Location: Global
Grantee Website: https://www.landesa.org/
Areas of Impact: Land rights, economic opportunity
Mission of Landesa
Founded in 1967, Landesa champions and works to secure land rights for millions of the world’s poorest, mostly rural women and men, to provide opportunity and promote social justice.
Summary
Landesa’s initiatives include:
- Movement Building: The Landesa Center for Women’s Land Rights (the Center) prioritizes deep collaboration with the broader gender equality and climate action movements, with the recognition that land is key as a foundation for both. The Center elevates and catalyzes the voices and leadership of grassroots women and women-led organizations on land rights at local and national levels, in order to accelerate effective action by governments on gender equality and climate action through the realization of women’s rights to land in practice. At the global level, the Center advocates for gender justice in human rights and climate change frameworks.
- Stand for Her Land is a global advocacy campaign focused on securing women’s rights to land in practice at the grassroots level. The Center leads this campaign for Landesa, in coordination with global, national, and grassroots organizations.
- Landesa partners with the United Nations Convention to Combat Desertification (UNCCD) to support governments around the world on linking gender justice, social inclusion, action on land restoration, and land rights.
- Storytelling: Women’s rights to land contribute powerfully to healing relationships with each other and with our planet. When women, men, communities, nations, and the world — hear and can act on this understanding, we all have a brighter future. The Center for Women’s Land Rights is helping to amplify the hopeful, transformative story of the power of land rights to achieve gender justice.
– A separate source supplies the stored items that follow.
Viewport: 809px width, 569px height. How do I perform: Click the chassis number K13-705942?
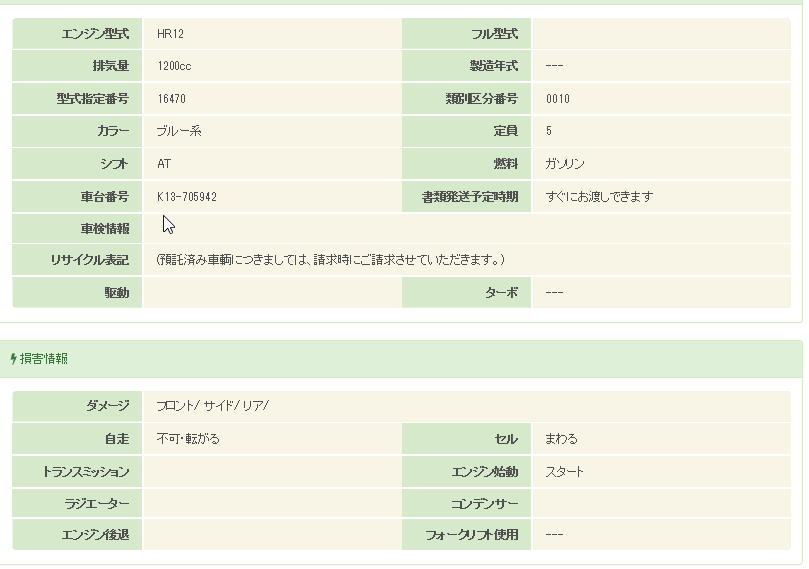point(187,197)
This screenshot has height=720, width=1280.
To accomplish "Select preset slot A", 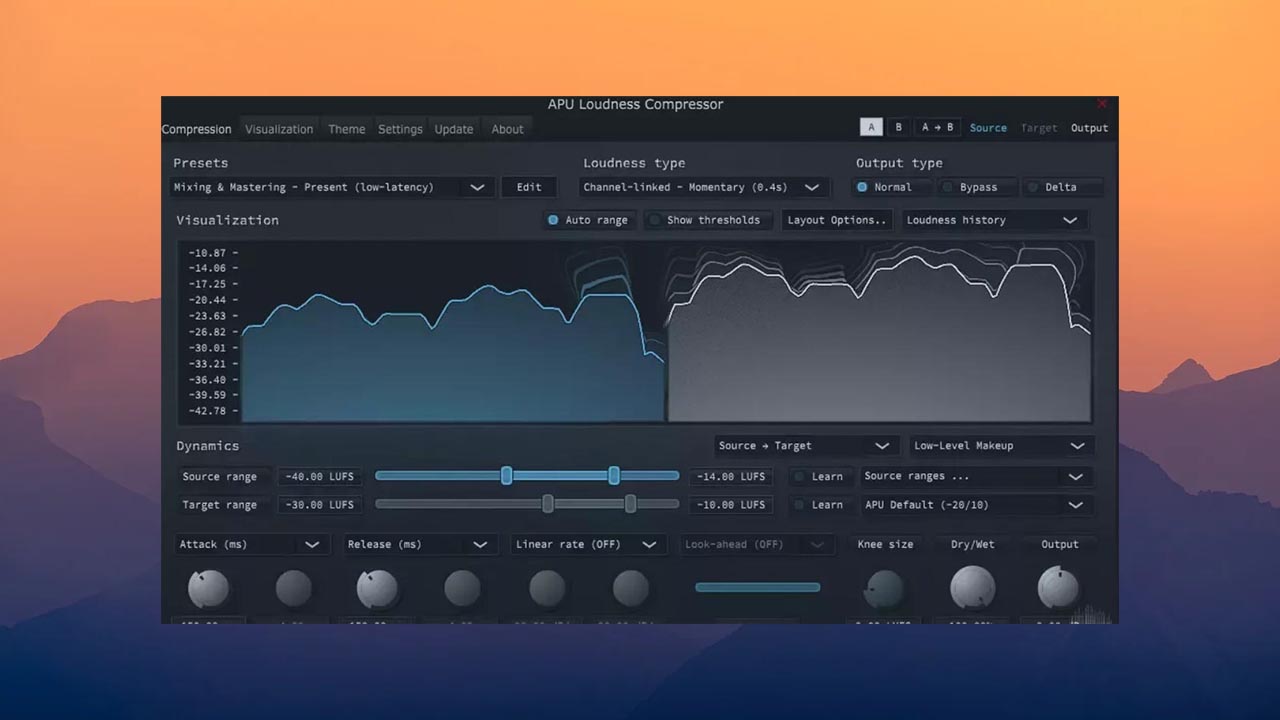I will point(870,127).
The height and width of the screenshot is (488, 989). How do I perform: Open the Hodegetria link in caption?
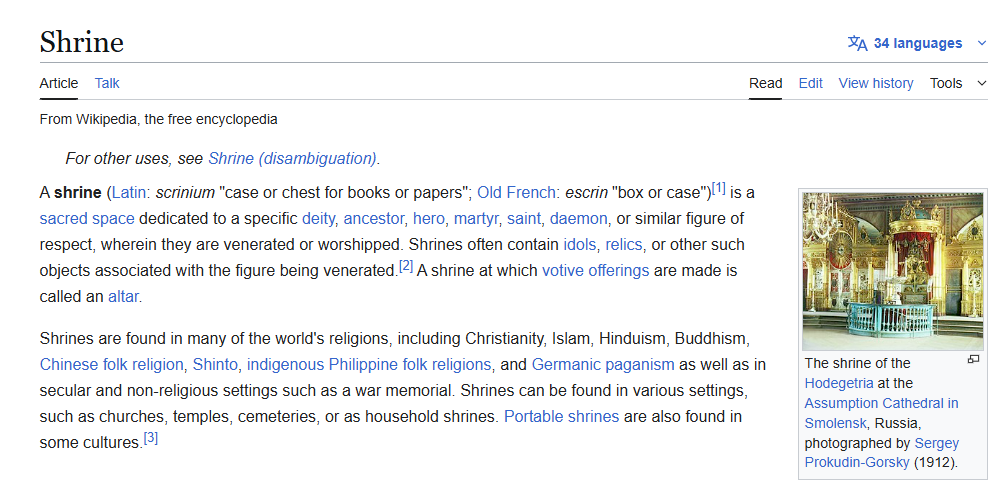[839, 383]
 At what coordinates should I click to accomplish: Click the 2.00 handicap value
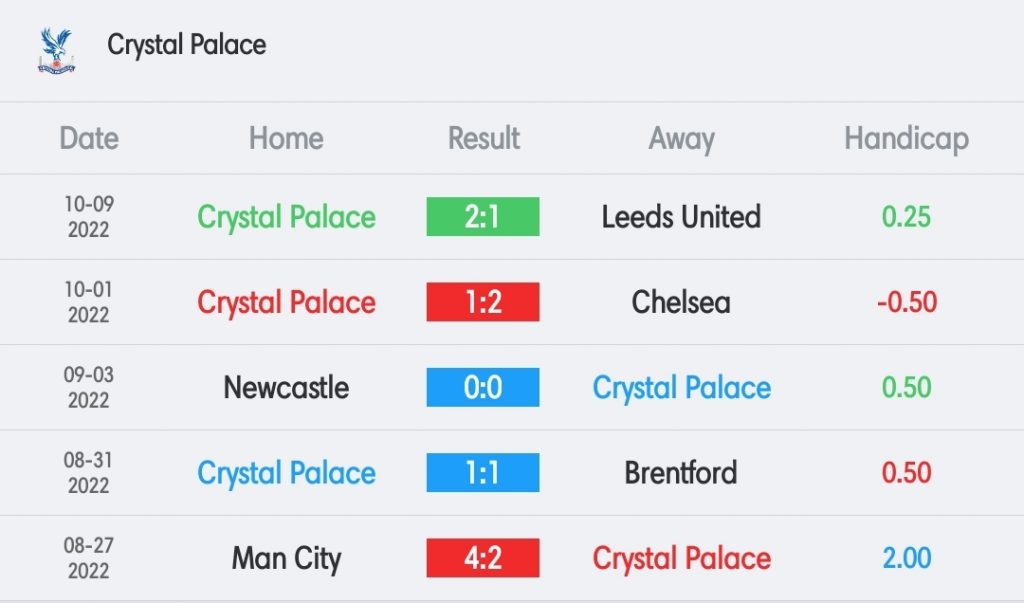(x=906, y=559)
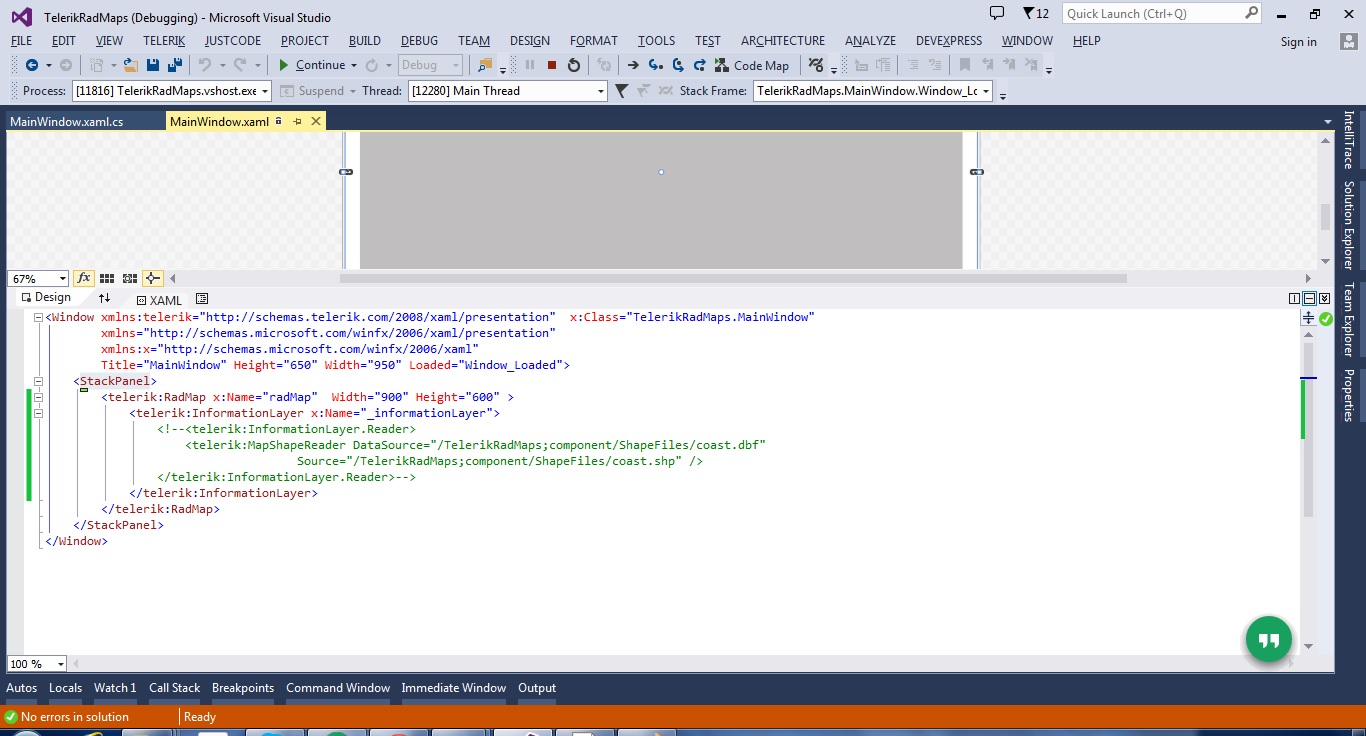Open the DEBUG menu
1366x736 pixels.
click(x=419, y=41)
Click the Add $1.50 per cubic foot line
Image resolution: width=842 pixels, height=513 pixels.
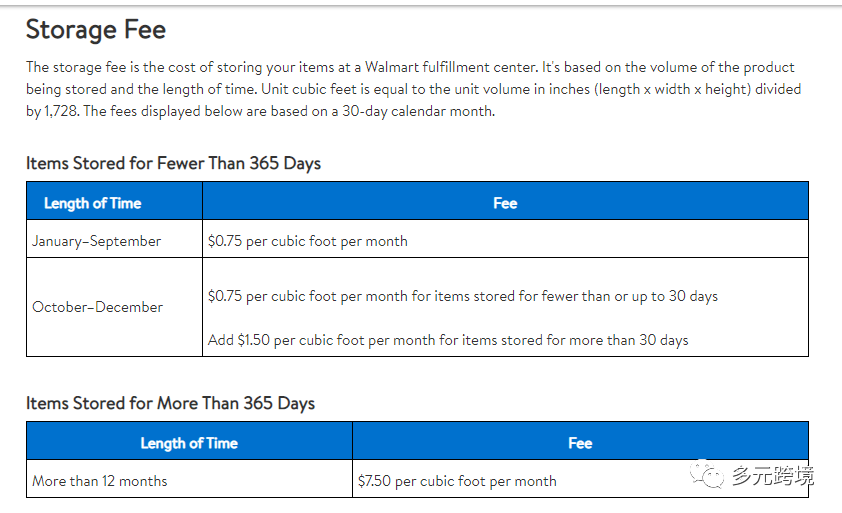448,340
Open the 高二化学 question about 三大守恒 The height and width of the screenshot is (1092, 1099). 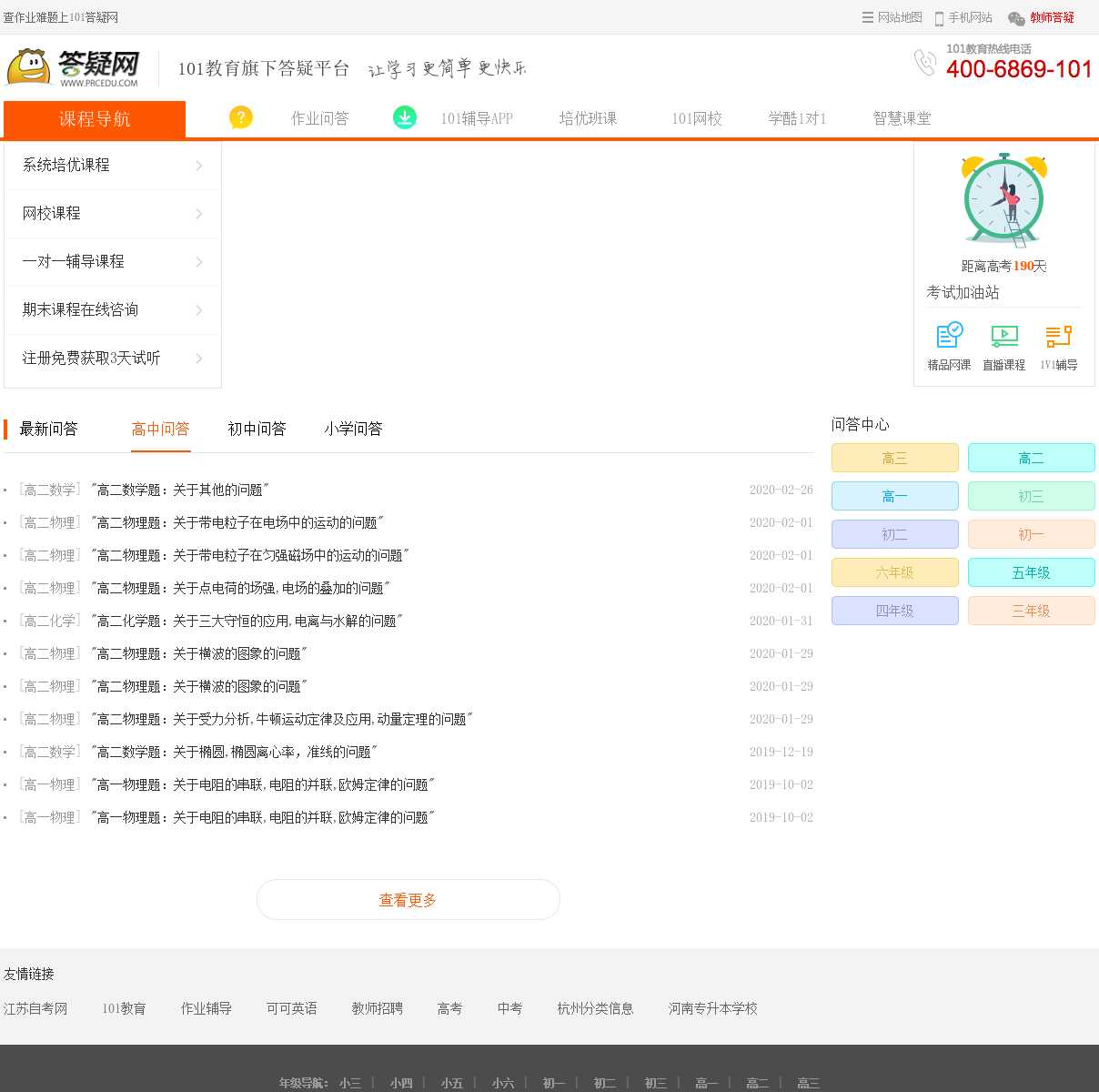tap(246, 621)
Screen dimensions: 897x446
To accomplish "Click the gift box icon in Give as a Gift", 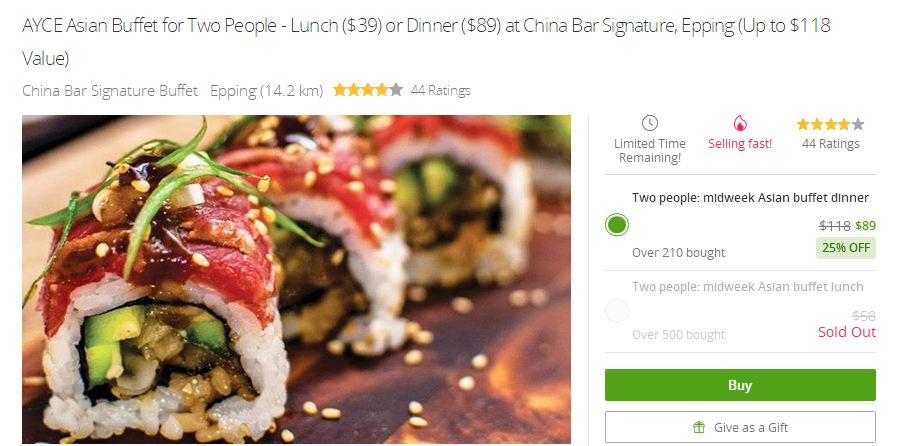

- “Women and Dirt”: This 3-page brief encompasses this “story” – how investing in rural and indigenous women’s land rights is key to transforming discriminatory social norms and the climate crisis into gender justice and a sustainable future for us all.
- Dignity in Women’s Land Rights: This powerful video showcases the links between land, gender, identity, and livelihood – land is everything for rural women, and land is foundational to gender justice and sustainability.
- Stand for Her Land: This video presents the story of a global movement for gender and climate justice, starting with those who already care most closely for Mother Earth.
Landesa’s Partners and Collaborators
Global Partners:
- UN Women
- UN Convention to Combat Desertification
- Global Initiative on Economic, Social and Cultural Rights (GIESCR)
- Women, Environment and Development Organization (WEDO)
- Asia Pacific Forum on Women, Law, and Development (APWLD)
- African Women’s Development and Communication Network (FEMNET)
Stand for Her Land Campaign: Coalition Coordinators:
- Bangladesh, Association for Land Reform and Development
- Colombia, Center for Research and Popular Education
- Senegal, Pan-African Institute for Citizenship, Consumers and Development
- Tanzania Women Lawyers Association
- Uganda Community Based Association for Women and Children’s Welfare
- Ethiopia, Habitat for Humanity
Stand for Her Land Campaign: Global Steering Committee Members
- Global Land Tool Network
- Habitat for Humanity International
- Huairou Commission
- International Land Coalition
- Rights and Resources Initiative
- The World Bank
Why We Love This Partner
Together Women Rise’s long-term partnership with Landesa provides the opportunity to make investments that support meaningful systems change in the arena of economic equality and access to decision-making power. Around the world, land is a critical asset and bequeaths to its owner, wealth, power status and livelihood. Rural women and indigenous women have historically been stewards of forests and agricultural land producing food, accessing forest products of commercial and medicinal value, and are critical actors and allies in the fight against climate change.
Women often lack formal recognition and rights as stewards of land and forests, but are uniquely positioned to act because of their role as natural resource managers and caretakers. Land rights for women challenges prevailing patriarchal social norms, alters their economic, political and social status and as research indicates, is known to more effectively address climate change.